What is needed:
Search the records for the string "Given", then copy each line where it appears.

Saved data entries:
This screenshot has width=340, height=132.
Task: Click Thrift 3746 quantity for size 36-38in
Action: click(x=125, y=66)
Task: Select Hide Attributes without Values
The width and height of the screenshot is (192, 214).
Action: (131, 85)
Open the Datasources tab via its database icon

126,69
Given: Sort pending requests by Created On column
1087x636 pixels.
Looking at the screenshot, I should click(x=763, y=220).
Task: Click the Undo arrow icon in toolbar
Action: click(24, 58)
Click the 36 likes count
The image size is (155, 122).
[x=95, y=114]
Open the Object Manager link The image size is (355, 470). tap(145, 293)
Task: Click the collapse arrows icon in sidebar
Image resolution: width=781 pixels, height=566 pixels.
---
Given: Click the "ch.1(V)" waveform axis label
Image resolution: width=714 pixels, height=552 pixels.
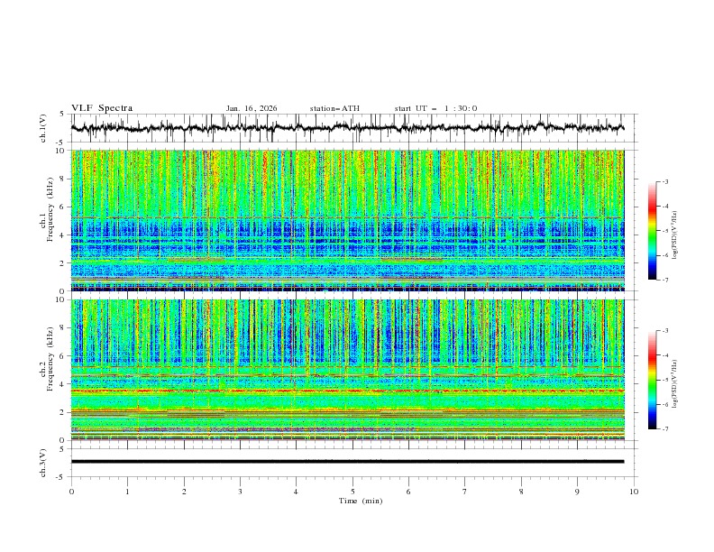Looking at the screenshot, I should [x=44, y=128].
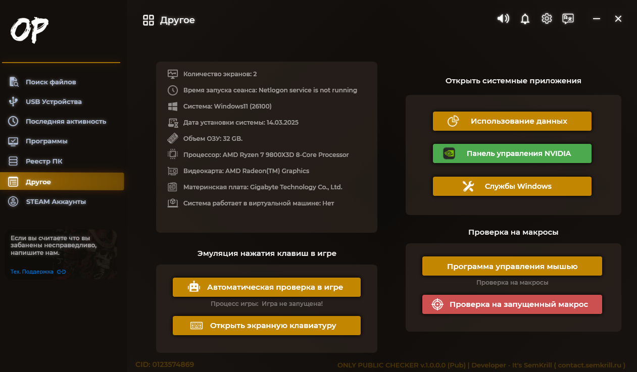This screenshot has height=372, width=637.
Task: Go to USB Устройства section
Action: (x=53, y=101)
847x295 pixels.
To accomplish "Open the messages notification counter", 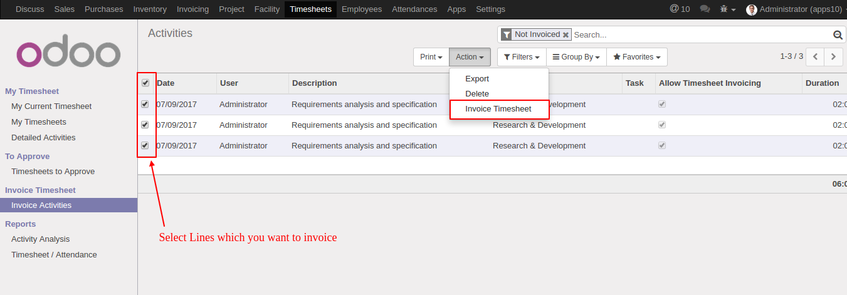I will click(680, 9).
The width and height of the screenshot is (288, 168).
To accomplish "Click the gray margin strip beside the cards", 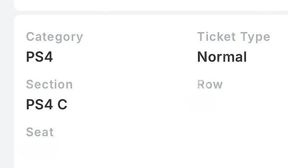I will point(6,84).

Solution:
Given: Sort pending requests by Created On column
Given: Click the "ch.1(V)" waveform axis label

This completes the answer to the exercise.